Under the U.S. Government and Department of Treasury, any U.S. citizen or entity cannot transact with any individuals, firms, or countries on the OFAC (Office of Foreign Assets Control) sanctions list. Violators will be punished financially. Therefore, if the transactions which violated the regulation were completed by one specific bank, the bank would be punished with a large fine or even a lawsuit as well. Consequently, our mission is to provide our clients with substantial test case names using fuzzy name matching and complete a classification machine learning model to prevent those violations.

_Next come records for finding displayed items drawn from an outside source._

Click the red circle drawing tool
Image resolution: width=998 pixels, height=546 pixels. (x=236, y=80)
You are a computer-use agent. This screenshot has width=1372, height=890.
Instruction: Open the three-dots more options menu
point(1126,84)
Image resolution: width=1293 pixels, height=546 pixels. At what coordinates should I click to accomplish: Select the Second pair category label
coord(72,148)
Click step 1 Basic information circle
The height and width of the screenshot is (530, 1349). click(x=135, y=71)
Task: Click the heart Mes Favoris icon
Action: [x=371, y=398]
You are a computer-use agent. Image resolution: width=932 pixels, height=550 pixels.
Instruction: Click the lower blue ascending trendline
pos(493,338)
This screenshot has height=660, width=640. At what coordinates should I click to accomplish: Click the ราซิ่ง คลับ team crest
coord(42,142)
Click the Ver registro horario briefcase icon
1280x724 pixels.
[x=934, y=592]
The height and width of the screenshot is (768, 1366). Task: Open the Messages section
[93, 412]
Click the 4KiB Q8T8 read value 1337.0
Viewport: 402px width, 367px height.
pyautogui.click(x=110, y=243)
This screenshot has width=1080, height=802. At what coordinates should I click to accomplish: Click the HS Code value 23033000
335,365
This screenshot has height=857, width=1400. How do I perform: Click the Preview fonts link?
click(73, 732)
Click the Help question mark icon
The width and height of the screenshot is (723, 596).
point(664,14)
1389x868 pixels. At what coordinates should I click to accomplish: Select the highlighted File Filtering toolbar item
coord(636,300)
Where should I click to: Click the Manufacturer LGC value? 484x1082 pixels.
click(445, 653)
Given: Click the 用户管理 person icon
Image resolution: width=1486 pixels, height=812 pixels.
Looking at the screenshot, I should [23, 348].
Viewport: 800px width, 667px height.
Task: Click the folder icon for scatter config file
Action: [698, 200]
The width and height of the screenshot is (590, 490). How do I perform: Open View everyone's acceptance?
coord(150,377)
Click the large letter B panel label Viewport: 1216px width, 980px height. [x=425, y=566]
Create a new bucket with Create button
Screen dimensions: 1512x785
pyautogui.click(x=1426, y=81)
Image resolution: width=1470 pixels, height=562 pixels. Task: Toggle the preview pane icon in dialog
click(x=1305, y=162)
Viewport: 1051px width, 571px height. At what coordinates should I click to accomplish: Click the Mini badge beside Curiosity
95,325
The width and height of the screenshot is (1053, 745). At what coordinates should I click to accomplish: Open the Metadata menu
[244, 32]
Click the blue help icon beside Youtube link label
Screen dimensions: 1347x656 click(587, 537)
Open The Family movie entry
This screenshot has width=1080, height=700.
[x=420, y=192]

Data size: 162608 rows * 15 columns
Python Packages used: H2O, PiML, numpy, pandas, and scikit learn
Methodology:
- Created 260 test case generators
- Researched fuzzy name matching algorithms
- Performed and evaluated machine learning models
- Tuned initial classification algorithm
- Created automated reports
This repository contains these items:
- Test case generator folder: this folder contains the 260 different test cases generator scripts, organized by UID number.
- ABC_Code: this is our google colaboratory code which runs the ML algorithm.
- Sample_test_cases_with_distance.csv: this shows our dataset with the distance metrics added.
- full_final_names.csv: this is the final and complete dataset that includes 500 rows per test case generator, exact name matches, and no name matches. We used this file to run the ML algorithm.